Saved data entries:
=======
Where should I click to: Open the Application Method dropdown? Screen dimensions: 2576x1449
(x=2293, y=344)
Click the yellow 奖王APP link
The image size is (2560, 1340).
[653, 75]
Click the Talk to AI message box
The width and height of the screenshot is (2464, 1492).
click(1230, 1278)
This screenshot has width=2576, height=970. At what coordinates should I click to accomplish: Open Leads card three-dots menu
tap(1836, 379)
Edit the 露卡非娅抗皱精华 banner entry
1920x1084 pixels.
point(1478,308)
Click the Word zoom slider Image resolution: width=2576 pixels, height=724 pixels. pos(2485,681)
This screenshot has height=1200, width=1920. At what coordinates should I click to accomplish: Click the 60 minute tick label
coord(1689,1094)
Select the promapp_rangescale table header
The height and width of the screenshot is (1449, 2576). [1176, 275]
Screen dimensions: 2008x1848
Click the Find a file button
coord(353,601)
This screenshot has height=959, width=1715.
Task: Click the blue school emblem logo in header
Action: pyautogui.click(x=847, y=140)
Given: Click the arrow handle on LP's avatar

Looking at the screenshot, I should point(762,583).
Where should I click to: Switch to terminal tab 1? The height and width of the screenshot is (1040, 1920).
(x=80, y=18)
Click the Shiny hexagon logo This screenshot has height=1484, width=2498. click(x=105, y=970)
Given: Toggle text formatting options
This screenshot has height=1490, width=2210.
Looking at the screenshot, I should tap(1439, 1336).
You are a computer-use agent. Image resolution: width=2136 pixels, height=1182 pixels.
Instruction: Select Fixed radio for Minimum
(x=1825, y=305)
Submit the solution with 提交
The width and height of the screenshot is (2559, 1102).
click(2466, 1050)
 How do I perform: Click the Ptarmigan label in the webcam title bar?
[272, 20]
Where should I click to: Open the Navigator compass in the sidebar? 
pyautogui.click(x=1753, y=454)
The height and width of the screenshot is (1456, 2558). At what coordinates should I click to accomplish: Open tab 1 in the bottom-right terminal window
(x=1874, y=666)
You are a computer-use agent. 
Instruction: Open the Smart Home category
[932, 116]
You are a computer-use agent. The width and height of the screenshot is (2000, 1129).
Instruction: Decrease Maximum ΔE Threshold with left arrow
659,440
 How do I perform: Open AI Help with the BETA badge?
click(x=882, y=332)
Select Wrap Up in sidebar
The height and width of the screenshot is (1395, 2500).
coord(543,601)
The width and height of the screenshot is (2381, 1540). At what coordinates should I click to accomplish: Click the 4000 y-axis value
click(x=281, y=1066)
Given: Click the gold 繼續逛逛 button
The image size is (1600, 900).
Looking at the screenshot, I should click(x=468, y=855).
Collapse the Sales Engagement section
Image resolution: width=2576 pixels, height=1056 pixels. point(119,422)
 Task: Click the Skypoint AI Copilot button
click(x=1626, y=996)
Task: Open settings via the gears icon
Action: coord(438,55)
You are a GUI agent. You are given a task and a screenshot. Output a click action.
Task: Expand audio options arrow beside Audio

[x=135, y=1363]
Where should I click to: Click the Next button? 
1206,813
=======
### What is required
Some lines above hold the word "computer". Copy all of them.

### Answer below
You are a computer-use agent. Image resolution: width=2136 pixels, height=1182 pixels.
You are a computer-use agent. 
You are a computer-use agent. The width and height of the screenshot is (2000, 1129).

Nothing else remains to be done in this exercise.